Sofrer o sofrimento do outro.
Eu parei.
E ele agradeceu, agradeceu por ter ser escutado, ser visto.
E essas pessoas falam.
Todos queremos ser ouvidos, desejamos ser sentidos.
E eu ali, escutava, sentia.
E doía, claro.
Ele falava na Dilma, no governo, no filho desaparecido, na mulher presa.
Sonhava com uma casa, dessas do Minha Casa, Minha Vida e uma varanda pra ver o filho brincar.
Dizia que não conseguia roubar, ia na Lagoa e não roubava pois sabia que existiam boas pessoas lá.
Boas pessoas, más pessoas.
Enquanto o pêndulo balança de um lado para o outro estaremos em desigualdade.
Ele falava da nossa diferença de cor, de classe social e eu sentia esse abismo entre nós.
Ele se desculpava por simplesmente ser.
E eu sentia a culpa.
Eu pedia perdão por existir.
Mas como dizer pra ele que não tem governo, não tem Dilma, não tem programa.
Não tem absolutamente nada.
?
Só esse encontro. Só esse momento.
Ele me agradecia pelos trocados que eu tirei da carteira recheada de notas.
E eu tirei uns trocados, aquelas que valiam menos.
E fui embora.
Me despedi com ele me agradecendo, dizendo que gostaria de me dar algo em troca.

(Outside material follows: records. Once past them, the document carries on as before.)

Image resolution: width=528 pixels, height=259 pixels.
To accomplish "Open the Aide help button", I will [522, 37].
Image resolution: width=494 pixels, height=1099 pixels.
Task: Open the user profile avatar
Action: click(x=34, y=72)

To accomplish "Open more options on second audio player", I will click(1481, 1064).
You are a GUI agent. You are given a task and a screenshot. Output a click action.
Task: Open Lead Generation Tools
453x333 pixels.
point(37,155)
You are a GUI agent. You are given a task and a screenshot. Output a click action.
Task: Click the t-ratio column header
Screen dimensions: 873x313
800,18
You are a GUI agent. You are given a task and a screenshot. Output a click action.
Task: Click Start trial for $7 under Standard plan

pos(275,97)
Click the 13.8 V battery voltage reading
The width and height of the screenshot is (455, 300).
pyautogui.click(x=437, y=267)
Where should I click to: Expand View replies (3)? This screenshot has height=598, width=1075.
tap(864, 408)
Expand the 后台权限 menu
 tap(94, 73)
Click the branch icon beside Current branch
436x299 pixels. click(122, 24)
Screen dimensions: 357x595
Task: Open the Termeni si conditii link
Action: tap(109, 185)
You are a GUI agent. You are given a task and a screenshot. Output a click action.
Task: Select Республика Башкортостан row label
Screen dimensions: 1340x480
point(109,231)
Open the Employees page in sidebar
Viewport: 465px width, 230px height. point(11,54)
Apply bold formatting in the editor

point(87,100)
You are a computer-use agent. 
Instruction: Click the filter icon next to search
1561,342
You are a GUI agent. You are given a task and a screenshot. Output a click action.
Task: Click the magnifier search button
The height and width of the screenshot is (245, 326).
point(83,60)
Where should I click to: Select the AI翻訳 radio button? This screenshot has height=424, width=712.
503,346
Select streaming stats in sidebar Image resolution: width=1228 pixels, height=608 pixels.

Eu queria explicar que eu não dei nada, mas recebi tanto.
Recebi um olhar, sua fala e presença.
Recebi a certeza que sou responsável pelo sofrimento deste mundo.
Você se foi, está na rua, hoje está chovendo.
E eu aqui, num apartamento da Zona Sul, todas as minhas necessidades materiais satisfeitas e até muito mais. Eu possuo muito mais do que necessito e esses bens me possuem.
Me possuem tanto que já não sou livre.
Virei estátua.
Seca, fria, sem vida no metrô do Maracanã.